One way to start unpicking this tangled web of ‘things you should be doing but aren’t’ is to work backwards from your main frustration(s):

Perhaps below might be similar to the string of questions and answers you give yourself:

  1. I haven’t applied for that course I really want to go on – why?
  2. I’m not getting my research and reading done in the evening that I want to – why?
  3. Because I’m watching TV for two-three hours every evening at the moment – why?
  4. Because I’m shattered after a long day at work and then with the children and don’t want to do anything in late evenings except lie on the sofa – why?
  5. Because I haven’t been going to sleep at a reasonable time – why?
  6. Because I have been waking up late so going to bed later – why?
  7. Because my body feels its lacking in energy to get me up in the morning – why?
  8. Because I’m not exercising at any point throughout the week – why?
  9. Because I’m not eating properly so see exercise as a bit of a waste of time.

Therefore if you work up from number 9 (which is just an example and your end answer most likely will be different to this one) and start dealing with the root issues at the lower half of the list first you will be much more likely to then get through the top part and to your number 1 and actually get it done, or at least started.

I applied this thought process to myself and found that my baseline structure I need for the likelihood of having a good week being increased is prepping my meals and bulk cooking, and going to bed early.
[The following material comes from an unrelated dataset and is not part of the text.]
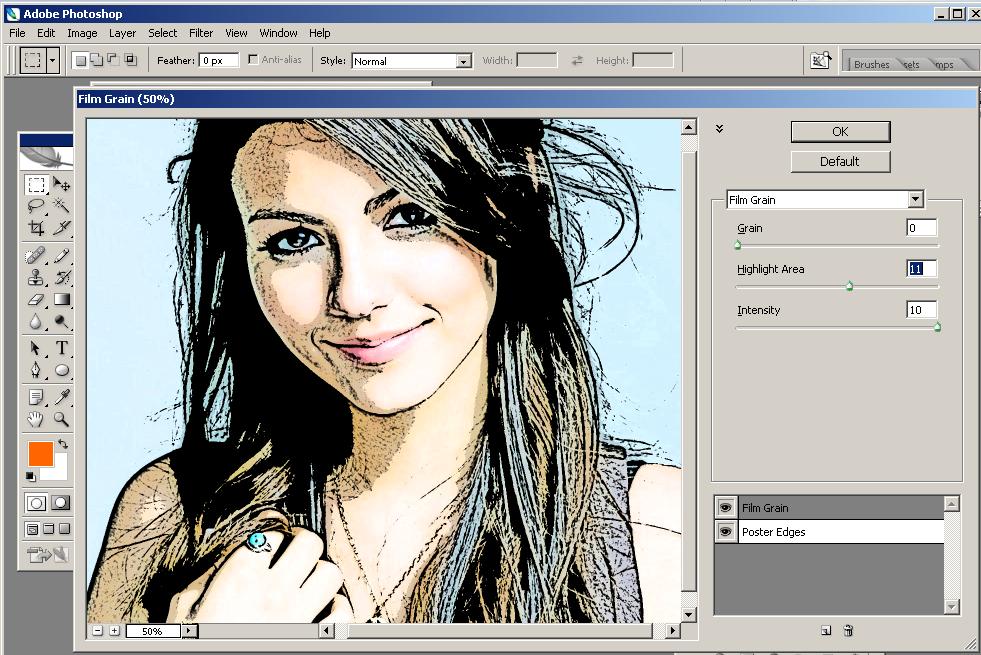Pick the Magic Wand tool

(61, 207)
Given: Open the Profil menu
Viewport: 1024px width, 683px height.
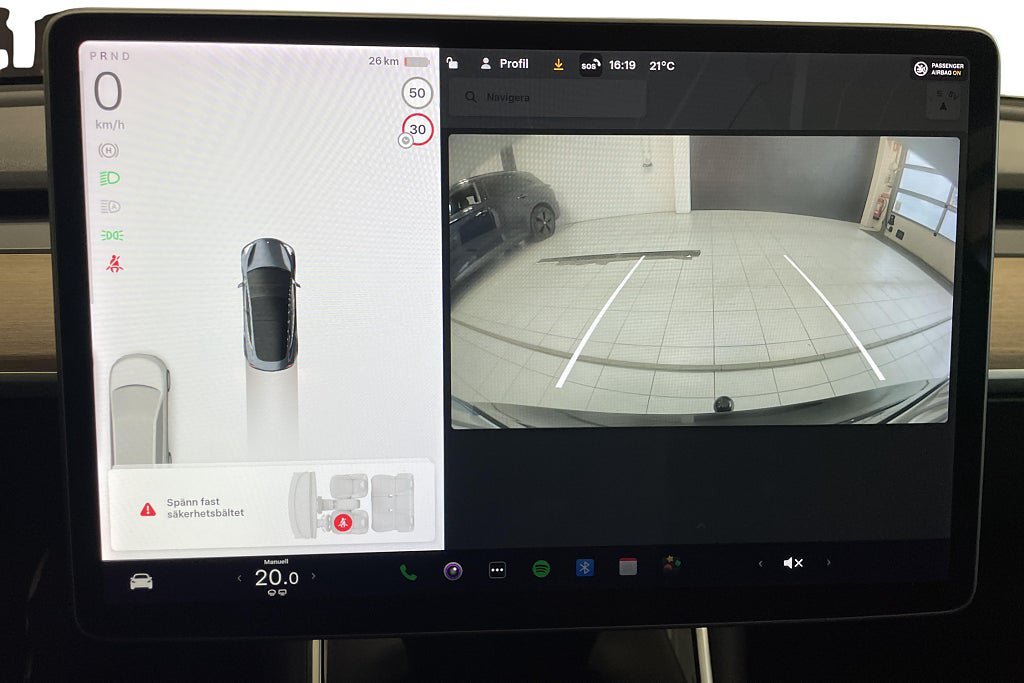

If these two things are done consistently everything else seems to stay on track much easier. I have more sleep and energy to get up in early morning and work (which I have recently discovered is when I`m most productive) and having food prepared means I`m less likely to want to snack and motivates me to want to go to the gym (but still allowing myself to have chocolate if I want – although within moderation).

My advice?

If any of the above resonates with you then:

  1. Allow yourself the damn biscuit! Or maybe even two if you want to live on the edge. Just make sure you stay away from eating the pasta and the village.
  2. Sit down and work backwards as to what you need to have in place as a baseline structure to your week so that you are less likely to derail yourself – and make sure you stick to those baseline habits!
  3. Don`t go overboard with trying to implement lots of new routines all at once (joining the gym and saying you are going to go four times every week from the get-go, bulk cooking, sleeping early, getting up earlier than normal, taking up a hobby, reading more etc) – it will all feel too much change and effort and you are more likely to revert back to old habits. Identify 1-2 habits you want to initially change and work on those first.  Perhaps a new time you go to sleep during the week? Maybe going to the gym/doing some kind  of physical activity once a week to start? Bulk cooking to help manage you healthy eating if you don`t have time in your week to cook every evening? Reading before you go to bed instead of watching the TV? Once you start to see the benefits of these first couple of changes you will be more likely to keep doing them and then start to implement others
  4. Stick at it and don`t give up! We all fall of lots of different wagons throughout the year, we`re humans not robots, but as long as you get back on and try to reduce the amounts of times you fall that’s the main thing.